• **EXERCISE**: Please change every "Screen dimensions" to "Screen size" in the rows from the line containing "Given: Open the" down to the end, and give those lines again with nothing else altered.

• **SUPPLIED RECORDS**:
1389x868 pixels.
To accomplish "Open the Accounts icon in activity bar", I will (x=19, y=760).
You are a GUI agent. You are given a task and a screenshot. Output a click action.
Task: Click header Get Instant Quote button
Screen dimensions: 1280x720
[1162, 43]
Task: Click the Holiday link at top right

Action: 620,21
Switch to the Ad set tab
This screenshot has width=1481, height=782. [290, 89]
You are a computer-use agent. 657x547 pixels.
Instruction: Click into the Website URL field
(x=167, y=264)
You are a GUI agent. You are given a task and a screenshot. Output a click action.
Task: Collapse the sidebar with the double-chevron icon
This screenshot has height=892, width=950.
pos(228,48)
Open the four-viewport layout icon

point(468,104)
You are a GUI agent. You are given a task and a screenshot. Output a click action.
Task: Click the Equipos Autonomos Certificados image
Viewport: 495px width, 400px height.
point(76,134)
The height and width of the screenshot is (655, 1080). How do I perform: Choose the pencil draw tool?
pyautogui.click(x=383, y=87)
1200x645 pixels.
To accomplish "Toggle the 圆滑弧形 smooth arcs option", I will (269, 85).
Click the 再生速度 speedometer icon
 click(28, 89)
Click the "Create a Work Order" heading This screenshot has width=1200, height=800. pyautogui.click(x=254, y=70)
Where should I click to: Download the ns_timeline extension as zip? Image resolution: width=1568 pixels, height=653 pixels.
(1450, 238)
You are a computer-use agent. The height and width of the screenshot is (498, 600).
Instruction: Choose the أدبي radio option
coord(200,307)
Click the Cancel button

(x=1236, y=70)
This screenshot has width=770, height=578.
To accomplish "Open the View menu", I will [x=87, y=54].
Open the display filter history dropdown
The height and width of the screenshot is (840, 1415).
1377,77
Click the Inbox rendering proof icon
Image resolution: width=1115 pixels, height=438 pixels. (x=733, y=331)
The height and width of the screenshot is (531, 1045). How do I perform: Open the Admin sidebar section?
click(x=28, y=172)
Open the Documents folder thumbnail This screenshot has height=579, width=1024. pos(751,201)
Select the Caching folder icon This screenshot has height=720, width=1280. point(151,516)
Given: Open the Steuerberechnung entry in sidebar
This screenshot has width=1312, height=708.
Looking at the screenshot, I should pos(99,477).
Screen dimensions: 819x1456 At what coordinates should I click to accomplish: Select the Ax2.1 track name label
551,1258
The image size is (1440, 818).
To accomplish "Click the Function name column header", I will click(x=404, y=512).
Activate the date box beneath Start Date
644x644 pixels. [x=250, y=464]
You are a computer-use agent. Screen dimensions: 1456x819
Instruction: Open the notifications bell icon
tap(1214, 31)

• **EXPECTED ANSWER**:
Given: Open the Steuerberechnung entry in sidebar
This screenshot has width=1312, height=708.
Looking at the screenshot, I should pos(99,477).
Screen size: 819x1456 At what coordinates should I click to accomplish: Select the Ax2.1 track name label
551,1258
The image size is (1440, 818).
To accomplish "Click the Function name column header", I will click(x=404, y=512).
Activate the date box beneath Start Date
644x644 pixels. [x=250, y=464]
You are a computer-use agent. Screen size: 1456x819
Instruction: Open the notifications bell icon
tap(1214, 31)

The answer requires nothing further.